For those wishing to learn more about Monastic Enclosure of Nuns and Contemplative prayer we highly encourage the reading of John Paul II’s Verbi Sponsa from which we share with you a few of our favorite quotes.
By means of the cloister, nuns embody the exodus from the world in order to encounter God in the solitude of “cloistered desert”, a desert which includes inner solitude, the trials of the spirit and the daily toil of life in community (cf. Eph 4:15-16)

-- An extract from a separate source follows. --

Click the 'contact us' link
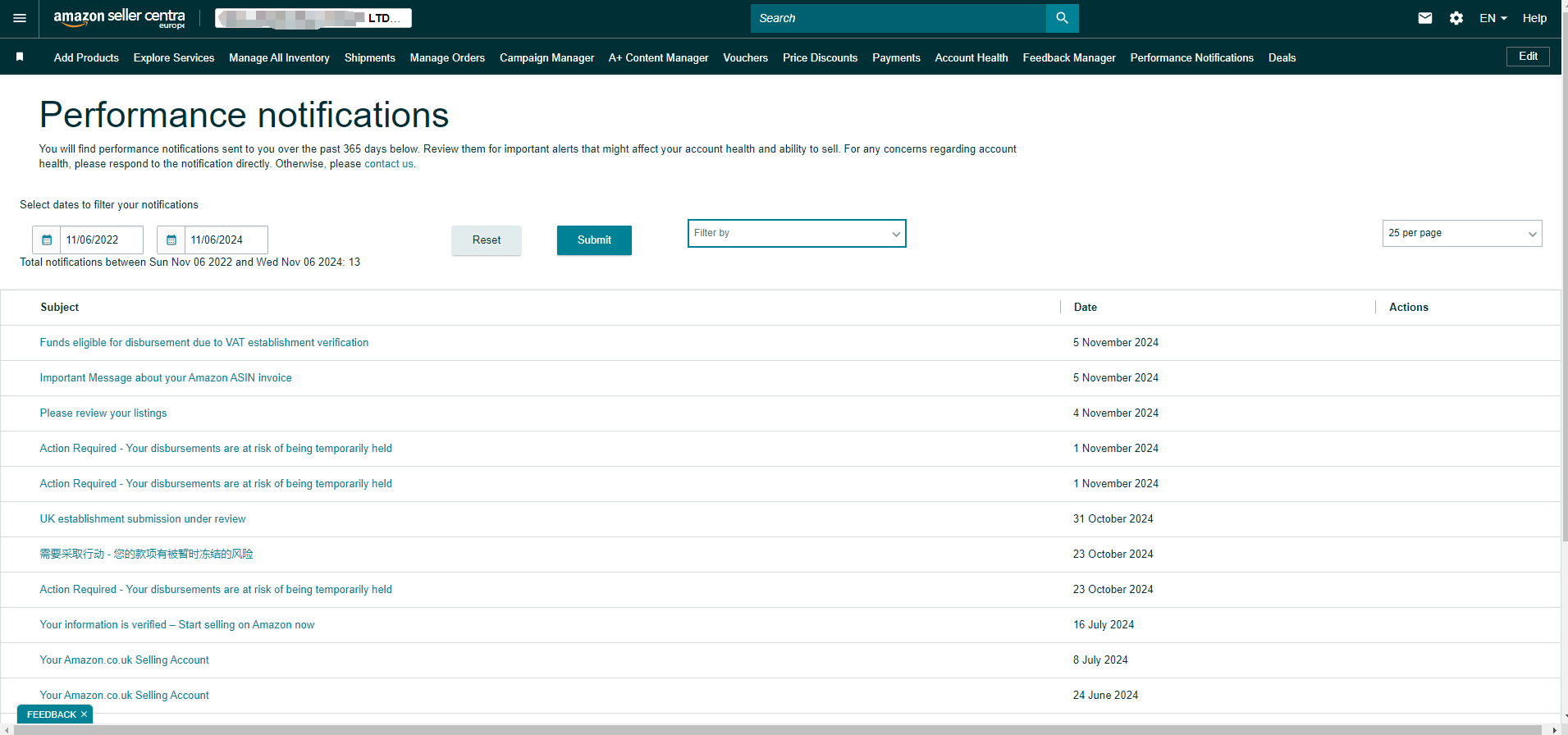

The cloistered desert helps greatly in the pursuit of purity of heart…because it reduces to the bare minimum the opportunities for contact with the outside world, lest it disrupt the monastery in different ways, disturbing its atmosphere of peace and holy union with the one Lord and with the Sisters. In this way the cloister eliminates in large part the dispersion which comes from many unnecessary contacts, from the accumulation of images, which are often a source of worldly thoughts and vain desires, of news and emotions which distract from the one thing necessary and dissipate interior harmony. “In the monastery everything is directed to the search for the face of God, everything is reduced to the essential, because the only thing that matters is what leads to him. Monastic recollection is attention to the presence of God: if it is dissipated by many things, the journey slows down and the final destination disappears from view”.
The regulation of the cloister, in its practical aspects, must be such that it allows the realization of this sublime contemplative ideal, which implies total dedication, undivided attention, emotional wholeness and consistency of life.